» **WRITTEN TASK**:
Copy the stretch of the cigar mold thread from "I agree with" through "still replace it.", word for word.

>> start TEXT PROVIDED

OK this is where I want to agree to disagree---LOL


----------



## gator_79 (Sep 16, 2009)

I agree with the others, and like I said in an earlier post, You should get them to replace that stick. I know I'm not alone here, but when I pay my hard earned money for something I expect it to be exactly what I pay for...not an inferior product. Granted the company probably didn't know the stick was moldy due to it being a tubo they should still replace it. 

As far as mold in humidors, I keep my humi around 60 RH just in case the temp does get a little high. I live in FL and cannot afford to run my AC 24/7. My humi does sometimes get up to around 80, but the low humidity should kep the mold away.


----------



## Benji (Jan 10, 2010)

Wipe it down and smoke it. Crisis over. Until tomorrow!.. :drama: ound:


----------



## Mante (Dec 25, 2009)

Benji said:


> Wipe it down and smoke it. Crisis over. Until tomorrow!.. :drama: ound:


ROTFLMAO..... :drama::bowdown::lolat::first:


----------



## asmartbull (Aug 16, 2009)

and the score is

Casto 4
Martin 0

:ballchain:


----------



## Scott W. (Jul 10, 2008)

Martin, 

Quit cigars, start on pot and booze, lots less to worry about.


----------



## Rodeo (May 25, 2009)

asmartbull said:


> and the score is
> 
> Casto 4
> Martin 0
> ...


LOL!

Very interesting thread ... and a wide variety of opinions on this issue. I agree that martin sometimes asks for advice and then ignores it. In this case, though, I think he has gotten some inaccurate advice. Sending an $8 stick halfway around the world and having them send another back, simply because it has a little mold on it, is crazy. Comparing a bit of mold with tobacco beetles or cracked wrappers is also not particularly helpful.

Mold happens. Its an organic product. The best minds on the subject say wipe it down and stick it in your humi at a proper RH. Except in extreme cases, that's good advice. It's what I do, and I don't have any mold issues.

When I hear talk of quarantine, I think people are transferring beetle advice to mold issues. I haven't read from any reputable source that sticks which have had mold wiped from them need to be quarantined.

Perhaps more bad advice for our habanos-challenged friend, feel free to ignore


----------



## mhartnett (Dec 3, 2009)

According to a local B&M, white mold makes cigars taste better. So I'll throw that in the pot, too. And they definitely believe what they're saying, because a good third of their stock is covered in mold. They are definitely NOT confusing mold with bloom/plume.


----------



## Scott W. (Jul 10, 2008)

Wipe it down and smoke the fugger! No reason not to


----------



## asmartbull (Aug 16, 2009)

I think it's plume :rotfl::rotfl::rotfl:

:boom::boom::boom:


----------



## Mante (Dec 25, 2009)

asmartbull said:


> I think it's plume :rotfl::rotfl::rotfl:
> 
> :boom::boom::boom:


Now that's just mean Al! LOL. A plume of blooming mold I assume you meant? No reply neccesary.:wave::spider:


----------



## pointbreak (Feb 8, 2010)

scottw said:


> Martin,
> 
> Quit cigars, start on pot and booze, lots less to worry about.


 HAhahahahahahahah ....lolainkiller: always funny Scott


----------



## mvorbrodt (Jan 13, 2010)

NEVER! QUITING IS FOR LOSERS!!!

I wiped it down and it's in the humi.

I don't ignore advice. I took SOME advice on here and from other thread.

Thanks all!

P.S. I'll try to queue the drama over the weekend. So expect at least 3 new threads first thing Monday morning!


----------

>> end TEXT PROVIDED
>> start GIVEN DATA

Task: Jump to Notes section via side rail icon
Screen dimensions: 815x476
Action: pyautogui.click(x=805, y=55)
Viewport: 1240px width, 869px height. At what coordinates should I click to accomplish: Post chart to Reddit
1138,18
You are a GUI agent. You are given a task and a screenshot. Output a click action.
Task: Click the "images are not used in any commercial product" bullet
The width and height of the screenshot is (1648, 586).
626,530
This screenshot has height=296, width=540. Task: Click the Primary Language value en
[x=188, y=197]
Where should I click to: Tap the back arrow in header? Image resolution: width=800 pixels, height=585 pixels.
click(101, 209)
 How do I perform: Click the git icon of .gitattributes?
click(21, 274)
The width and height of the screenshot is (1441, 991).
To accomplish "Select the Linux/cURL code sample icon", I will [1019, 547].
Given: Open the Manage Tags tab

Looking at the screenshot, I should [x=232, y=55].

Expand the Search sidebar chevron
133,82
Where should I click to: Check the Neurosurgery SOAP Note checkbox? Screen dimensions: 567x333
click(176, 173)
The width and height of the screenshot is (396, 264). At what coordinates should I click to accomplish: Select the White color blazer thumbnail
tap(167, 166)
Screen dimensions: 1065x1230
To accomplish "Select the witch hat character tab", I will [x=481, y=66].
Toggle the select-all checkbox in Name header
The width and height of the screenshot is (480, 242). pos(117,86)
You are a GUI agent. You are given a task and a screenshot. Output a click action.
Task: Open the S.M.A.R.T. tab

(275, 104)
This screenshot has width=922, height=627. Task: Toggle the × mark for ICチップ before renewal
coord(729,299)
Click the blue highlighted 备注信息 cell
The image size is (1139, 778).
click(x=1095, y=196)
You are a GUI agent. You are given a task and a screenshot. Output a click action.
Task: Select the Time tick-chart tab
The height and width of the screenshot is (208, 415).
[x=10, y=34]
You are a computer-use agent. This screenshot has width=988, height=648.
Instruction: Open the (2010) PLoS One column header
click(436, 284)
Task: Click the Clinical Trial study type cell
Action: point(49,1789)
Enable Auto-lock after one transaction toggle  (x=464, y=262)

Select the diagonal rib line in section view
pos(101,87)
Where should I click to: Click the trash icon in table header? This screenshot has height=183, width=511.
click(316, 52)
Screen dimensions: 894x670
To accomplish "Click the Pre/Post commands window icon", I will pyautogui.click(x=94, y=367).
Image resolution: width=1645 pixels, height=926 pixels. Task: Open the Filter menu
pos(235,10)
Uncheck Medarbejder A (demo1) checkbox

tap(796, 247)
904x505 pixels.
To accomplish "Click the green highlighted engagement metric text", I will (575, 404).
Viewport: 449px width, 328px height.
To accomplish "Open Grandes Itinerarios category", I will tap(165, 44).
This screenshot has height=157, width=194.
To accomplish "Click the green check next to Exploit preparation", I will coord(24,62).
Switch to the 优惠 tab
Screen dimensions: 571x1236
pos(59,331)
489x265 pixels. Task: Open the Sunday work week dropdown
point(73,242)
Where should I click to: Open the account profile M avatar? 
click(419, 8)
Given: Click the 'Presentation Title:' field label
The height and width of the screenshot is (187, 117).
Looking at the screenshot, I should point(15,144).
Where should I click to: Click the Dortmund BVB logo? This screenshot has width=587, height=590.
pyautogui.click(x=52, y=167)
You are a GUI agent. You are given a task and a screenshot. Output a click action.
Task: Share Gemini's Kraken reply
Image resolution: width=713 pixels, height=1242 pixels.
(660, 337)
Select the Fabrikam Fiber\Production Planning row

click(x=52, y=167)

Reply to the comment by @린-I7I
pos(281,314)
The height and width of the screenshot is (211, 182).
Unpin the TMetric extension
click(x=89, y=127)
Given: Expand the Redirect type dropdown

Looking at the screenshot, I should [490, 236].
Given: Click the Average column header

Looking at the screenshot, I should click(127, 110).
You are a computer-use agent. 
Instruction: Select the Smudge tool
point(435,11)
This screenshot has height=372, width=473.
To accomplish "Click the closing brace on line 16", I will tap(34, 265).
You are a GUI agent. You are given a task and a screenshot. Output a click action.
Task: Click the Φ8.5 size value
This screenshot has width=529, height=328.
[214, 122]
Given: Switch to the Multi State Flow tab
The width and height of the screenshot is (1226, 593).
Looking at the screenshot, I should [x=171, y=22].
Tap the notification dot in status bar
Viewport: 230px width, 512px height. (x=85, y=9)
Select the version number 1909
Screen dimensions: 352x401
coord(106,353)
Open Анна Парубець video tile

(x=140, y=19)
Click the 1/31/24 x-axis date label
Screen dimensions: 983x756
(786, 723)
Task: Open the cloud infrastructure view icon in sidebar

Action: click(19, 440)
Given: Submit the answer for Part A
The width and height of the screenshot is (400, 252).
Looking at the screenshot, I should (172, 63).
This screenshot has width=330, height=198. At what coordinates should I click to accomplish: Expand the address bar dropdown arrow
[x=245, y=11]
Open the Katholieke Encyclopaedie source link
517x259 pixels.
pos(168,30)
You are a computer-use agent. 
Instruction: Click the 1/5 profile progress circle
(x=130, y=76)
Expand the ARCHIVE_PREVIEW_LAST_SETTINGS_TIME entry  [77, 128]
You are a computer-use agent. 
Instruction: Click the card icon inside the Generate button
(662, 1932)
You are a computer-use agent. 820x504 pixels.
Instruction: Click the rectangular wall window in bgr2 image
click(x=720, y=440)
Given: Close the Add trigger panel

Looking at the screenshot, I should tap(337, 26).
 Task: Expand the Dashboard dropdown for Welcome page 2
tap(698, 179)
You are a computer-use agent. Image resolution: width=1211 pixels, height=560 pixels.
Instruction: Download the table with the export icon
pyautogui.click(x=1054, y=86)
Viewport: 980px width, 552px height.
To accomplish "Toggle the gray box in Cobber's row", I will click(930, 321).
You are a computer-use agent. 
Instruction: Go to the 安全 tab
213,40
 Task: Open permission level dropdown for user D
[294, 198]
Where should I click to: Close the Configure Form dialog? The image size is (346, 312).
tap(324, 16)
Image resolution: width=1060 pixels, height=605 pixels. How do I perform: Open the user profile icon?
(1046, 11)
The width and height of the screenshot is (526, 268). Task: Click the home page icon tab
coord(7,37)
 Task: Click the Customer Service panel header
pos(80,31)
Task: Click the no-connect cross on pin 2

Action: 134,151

>> end GIVEN DATA

» **CORRECT OUTPUT**:
I agree with the others, and like I said in an earlier post, You should get them to replace that stick. I know I'm not alone here, but when I pay my hard earned money for something I expect it to be exactly what I pay for...not an inferior product. Granted the company probably didn't know the stick was moldy due to it being a tubo they should still replace it.